En décembre 2015, l’ancien chef de milice a été transféré en RDC pour purger le reste de sa peine dans son pays natal mais il a été immédiatement visé par des accusations portées par la Haute cour militaire de la capitale, Kinshasa. En avril 2016, la Présidence de la CPI a approuvé une demande de la RDC pour traduire en justice M. Katanga pour crimes de guerre et crimes contre l’humanité après avoir conclu que les poursuites nationales proposées ne porteraient pas atteinte aux principes fondamentaux du Statut de Rome ou affecteraient autrement l’intégrité de la Cour.

À l’époque, la Présidence a également conclu que les poursuites devaient être conformes au droit à bénéficier d’un procès équitable énoncé dans la constitution de la RDC et dans les autres instruments internationaux pertinents ratifiés par le pays.

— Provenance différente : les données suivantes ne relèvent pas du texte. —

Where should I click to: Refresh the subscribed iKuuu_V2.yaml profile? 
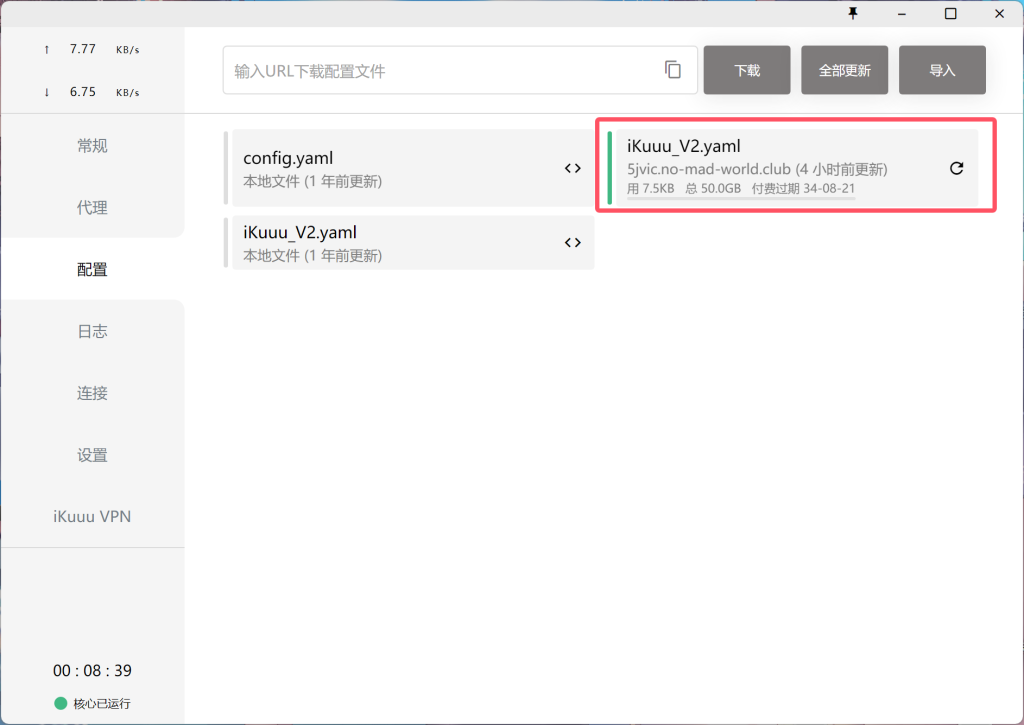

Les tentatives des avocats de M. Katanga de faire appel de cette décision ont échoué puisque la Chambre d’appel de la CPI a décidé qu’elle n’était pas compétente pour délivrer de telles décisions.

L’article 108(1) du Statut de Rome prévoit qu’un condamné détenu par l’État chargé de l’exécution ne peut être poursuivi ou condamné pour un comportement antérieur à son transfèrement dans l’État chargé de l’exécution, à moins que la Cour n’ait approuvé ces poursuites ou cette condamnation à la demande de l’État chargé de l’exécution.

Pour tenter d’arrêter les poursuites en cours, Me Hooper a déclaré que le gouvernement de la RDC s’était montré incapable de fournir à M. Katanga les éléments de base nécessaires à un procès équitable. Selon lui, malgré la longue période écoulée, il n’y a eu absolument aucun progrès dans la procédure portée à l’encontre de M. Ntaganda. Il a ajouté qu’aucune audience consacrée à l’examen des preuves ne s’était tenue et que la dernière convocation du tribunal militaire, « où rien de notable n’a été fait », avait eu lieu en février 2018.

Dans leur décision de cette semaine, les juges de la Présidence déclarent toutefois être satisfaits des explications du gouvernement congolais concernant les retards de procédure. Ils ont ajouté que les interruptions rencontrées étaient principalement provoquées par des incidents qui pouvaient survenir au cours de toute procédure pénale. Les juges ont souligné, de plus, que la procédure nationale à l’encontre de M. Katanga avait repris en avril 2019, après une suspension en janvier de cette année.

La Présidence a qualifié de simple spéculation l’argument de M. Katanga selon lequel le nouveau gouvernement en RDC n’honorerait pas sa promesse de ne pas prononcer la peine de mort à son encontre, s’il était éligible pour cette peine.

Néanmoins, la Présidence a demandé au gouvernement de la RDC d’évaluer complètement la situation financière de M. Katanga pour déterminer son éligibilité à une aide juridique et pour s’assurer que son droit à une aide juridique était totalement respecté. Dans une demande déposée plus tôt cette année, Me Hooper a indiqué que, en juin 2016, M. Katanga avait informé les juges de la cour militaire congolaise qu’il n’avait pas d’argent pour payer ses avocats et qu’il demandait l’aide juridique. Cependant, il n’a reçu aucune aide juridique.

Selon la Présidence, en réponse à la demande de M. Katanga de retirer son approbation pour le procès à Kinshasa, le gouvernement de la RDC a indiqué que M. Katanga avait les moyens de payer les frais d’avocat. La Présidence a ordonné au Greffe de la Cour de rendre publiques les observations du gouvernement.